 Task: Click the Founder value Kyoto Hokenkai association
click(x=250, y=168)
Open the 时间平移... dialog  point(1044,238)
--
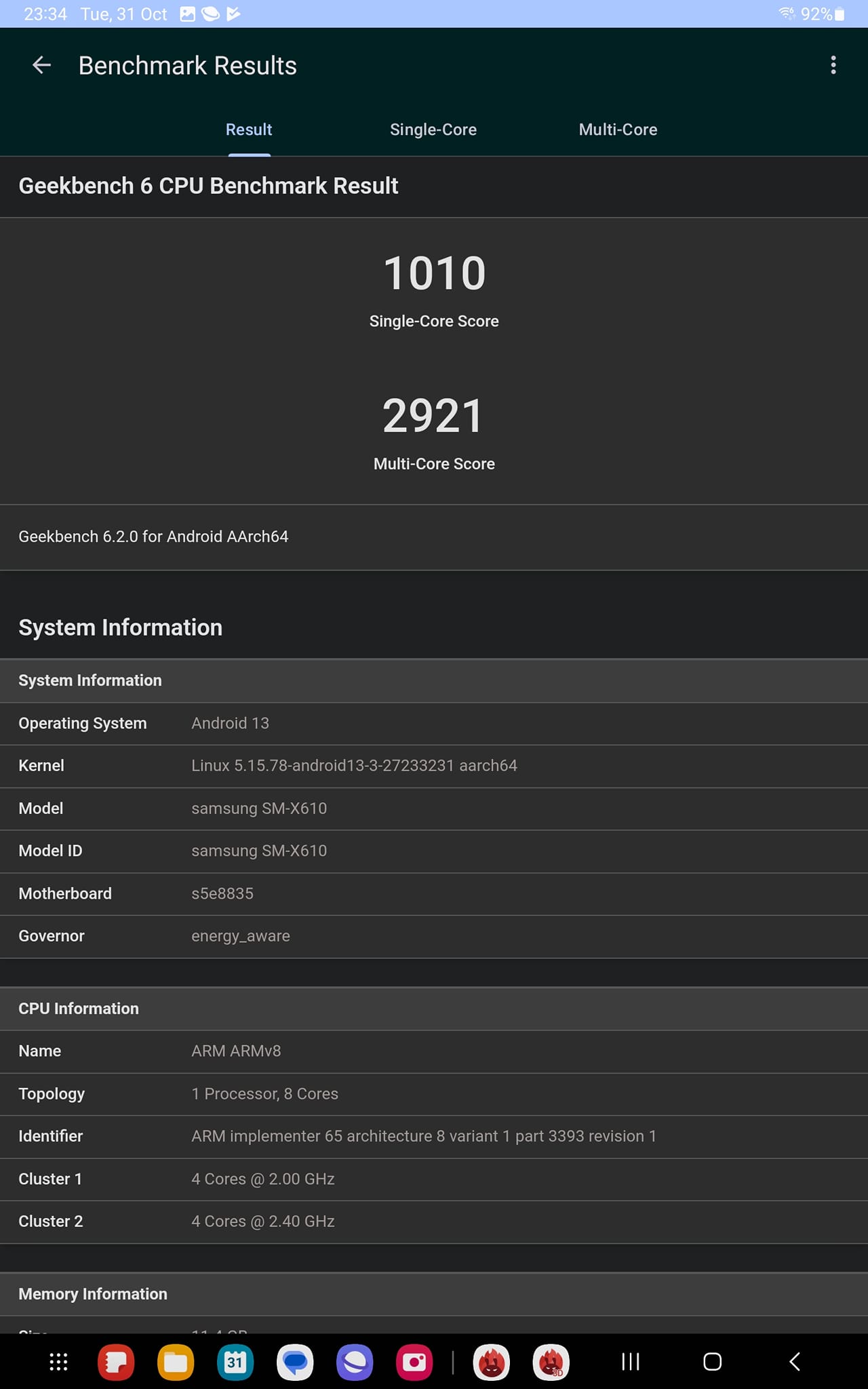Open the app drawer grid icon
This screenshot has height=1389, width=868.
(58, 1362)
==
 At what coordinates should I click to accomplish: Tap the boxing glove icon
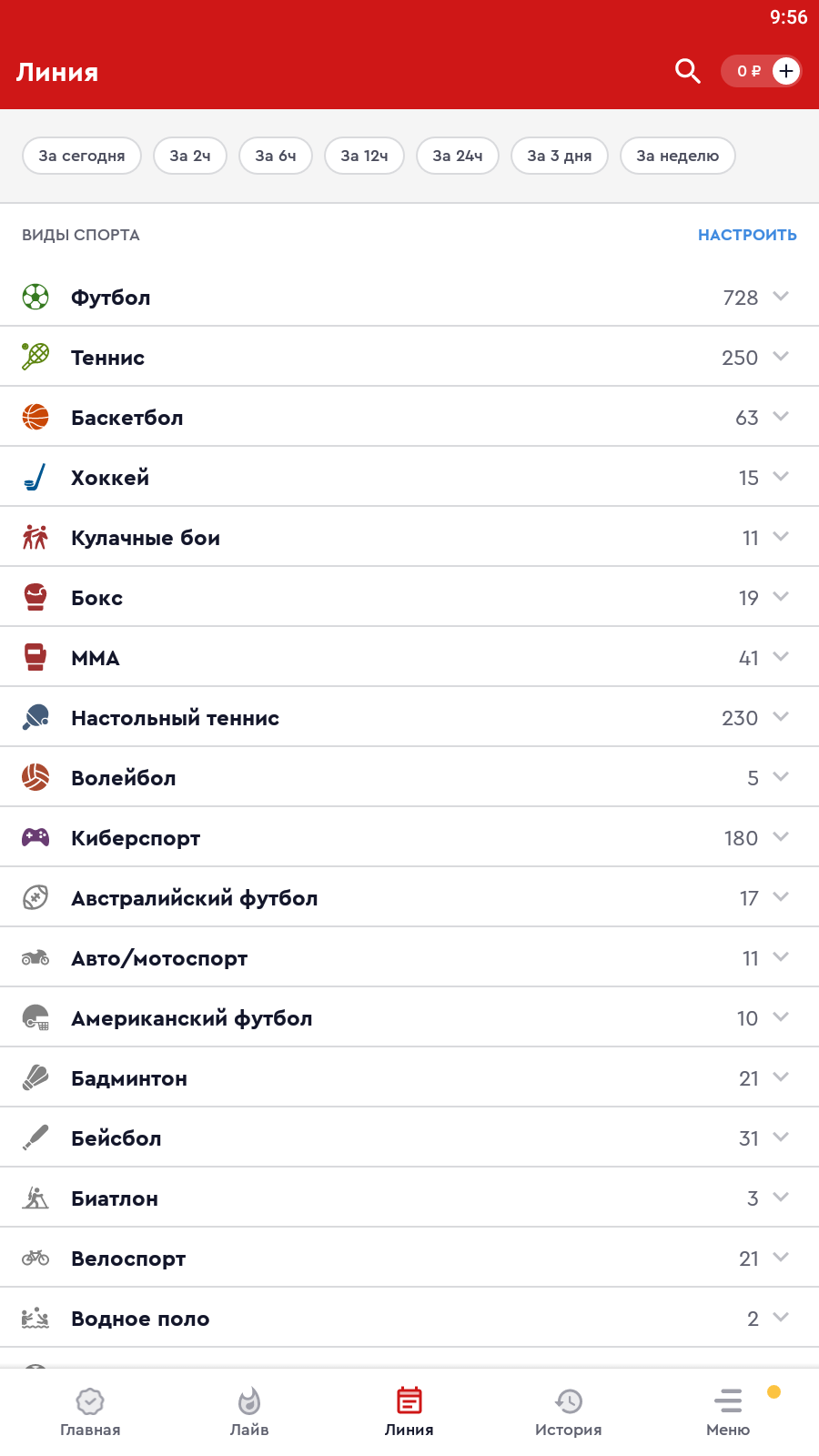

Your assignment → Taking the entries above, write out exactly each line from the one holding "Task: Click the" to the one holding "Open the 时间平移...", both included, and stop there.

Written reply →
 Task: Click the Founder value Kyoto Hokenkai association
click(x=250, y=168)
Open the 时间平移... dialog  point(1044,238)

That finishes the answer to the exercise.